An Inconsistent Truth 

Good questions but incomplete answers test “Waiting for Superman.”


If you can say one thing for “Waiting for Superman,” it is not a dry documentary. Displaying storytelling craft far beyond “An Inconvenient Truth,” Davis Guggenheim's appealing treatment of global warming with former Vice President Al Gore, offers an entertaining, and sometimes heartbreaking, look at public education in America. It's easy to imagine audiences wiping away tears as the credits roll after learning what failing public schools mean for young people, their sense of themselves and hopes for the future.

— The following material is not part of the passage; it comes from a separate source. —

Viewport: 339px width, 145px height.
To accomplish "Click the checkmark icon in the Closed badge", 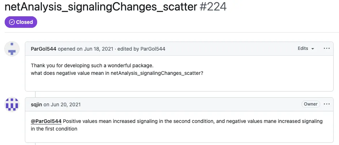I will pyautogui.click(x=12, y=22).
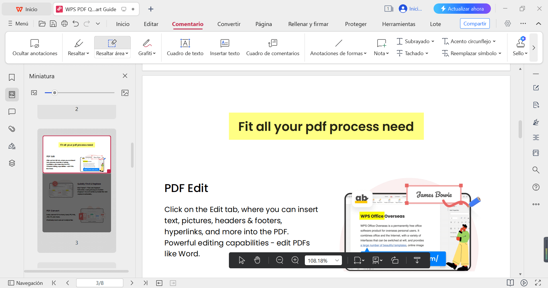Click the thumbnail size slider handle

point(55,93)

Yet while the movie does a succinct job surveying the state of American schools, and, in the process, profiling several primary-school-age children whose fates hinge on their success, its ideas for how to solve the problem are often facile and misleading. Guggenheim says he took on the project based on experiences finding schools for his own children, but the film's primary argument — that it's all the teachers' faults and by extension their unions' — makes it hard to give the movie high marks. 

“Waiting” takes a while to get to its conclusions, however, and in the meantime it offers an easily digestible history of how the relatively new ideal for a free, thorough education fell apart. As the movie helpfully reminds us, public education is a worthwhile institution we didn't always have, one that for many years, especially when we had a thriving, upwardly mobile middle class, was among the best in the world. As the fortunes of the cubicle and the factory floor went, however, so did the fate of the children, who in too many regions today enjoy a level of learning on par with some Third World countries. If public education is something we take for granted, its frayed and tattered edges are showing the results of that lack of concern.

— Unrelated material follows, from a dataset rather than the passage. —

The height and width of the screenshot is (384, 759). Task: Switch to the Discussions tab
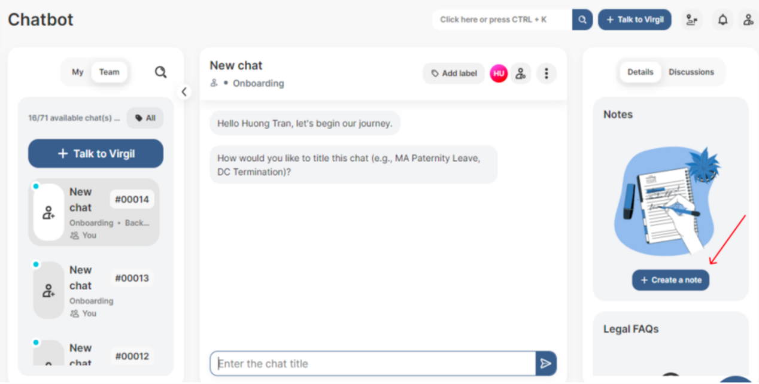coord(691,72)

Sadly, although the South receives some of worst marks, we see that the entire nation routinely graduates poorly performing students while watching as many others drop out, often to end up in another disturbing American institution: prison. Lively visual aids help us see the impact that generations of neglect have had on the country, as the movie moves into its contemporary segments, exploring the difference between public schools and the emergence of charter schools, along with the efforts of families to gain access to those alternatives.

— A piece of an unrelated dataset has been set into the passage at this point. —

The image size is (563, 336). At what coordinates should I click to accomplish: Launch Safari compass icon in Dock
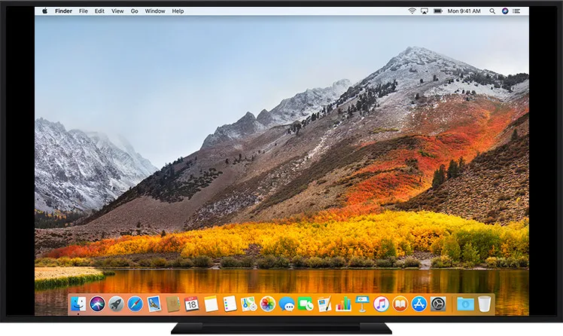pyautogui.click(x=135, y=304)
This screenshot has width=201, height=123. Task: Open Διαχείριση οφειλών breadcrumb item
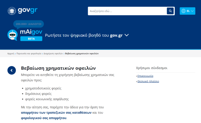tap(53, 53)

“Waiting” offers convincing arguments for improvements from notable, devoted reformers like Geoffrey Canada and Michelle Rhee, the controversial chancellor of the District of Columbia public school system. It also shows how complex and internecine is the web of overlapping forces that bear influence over their reform efforts. Less persuasive is the movie's insistence that conditions are uniform across the country, that wealthy suburban schools are just as bad off as ones in the inner city, a preposterous line of reasoning undermined by the documentary's own evidence.

Equally unsound — and more troubling — is the idea that charter schools are the only answer, an answer arrived at from questionable premises. One is that mainstream public institutions are rife with bad teachers that are locked into their jobs no matter how badly they teach, and this is due to union rules involving tenure. The other is that charter schools must be good, better than public schools at least, because if they get bad teachers they don't have any pesky rules requiring that they keep them.

It is true that there are bad teachers at public schools, and it is difficult to remove them unless they do something extremely inappropriate — a problem that demands some reform. It is also true that unions bear some blame for hindering efforts to better schools by weeding out ineffective teachers. But “Waiting” suggests we throw the baby out with the bath water by getting rid of unions altogether — and all to get rid of one of its more bothersome contractual agreements. It is a wild leap to suggest we abolish teachers' unions, which have been around for far longer than schools, at least some of them, have been failing this badly.

The movie does have one irrefutable argument: the bright and lively children at its center, who demand our undivided sympathy. And yet, as much as you feel for these innocent children trapped by a seemingly unfeeling system, the movie doesn't do them any favors by offering childish solutions. (PG) 102 min.